Consider a dimensional model with fact tables like (fk_dim1value, fk_dim2value, ..., value)
where the fk_X
columns are foreign keys into corresponding trivial dimension tables dim1value (id, value), dim2value (id, value),
etc.
These fact-and-dimension tables are collected automatically from disparate sources, so there's a lot of them ... and they are redundant: all the dimension value tables are structurally identical, (id, value)
, representing simple collections of textual values with no further semantics (the only difference being the different foreign keys referencing them in the various fact tables). Less trivial dimension types will probably come up later, but the set of different types of dimensions will remain small.
So I want to merge the dimension tables into one table dimvalue (fk_dim, dimvalue_id, value)
where fk_dim
references a table dimension (dim_id, name)
, and dimvalue_id
is unique only within each dimension. The natural primary key is then composite: (fk_dim, dimvalue_id)
.
The fact table foreign-key columns now all reference the same table, dimvalue (fk_dim, dimvalue_id, value)

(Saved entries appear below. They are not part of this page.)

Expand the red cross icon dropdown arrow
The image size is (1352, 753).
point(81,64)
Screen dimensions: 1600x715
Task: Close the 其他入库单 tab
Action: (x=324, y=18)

... but of course each column is associated with a particular dimension and thus should still be limited to referencing the values of that dimension specifically (a horizontal partition of the unified table dimvalue
).
Is there a (sensible) way to do this?
I mean something like a “half-composite” foreign key, i.e. a single-column reference to a “slice” of a composite PK, with a fixed value for the other column(s). A “fully-composite” FK would be FOREIGN KEY (col1, col2) REFERENCES dimvalue (fk_dim, dimvalue_id)
but here fk_dim
is fixed and so the “home” side of the key is just one column, referencing the second column of the dimvalue
primary key; something like FOREIGN KEY (fk_dim7value) REFERENCES dimvalue (fk_dim=7, dimvalue_id)
.
Is something like that possible? Or am I losing my way in this last paragraph? Should I give up and just foreign-key to the whole dimvalue
table and then add check constraints to limit by dimension? Or does referential integrity require me to give up even more and just accept all the separate identical tables?
(Impact of constraints on write performance is not important; read performance is a design goal.)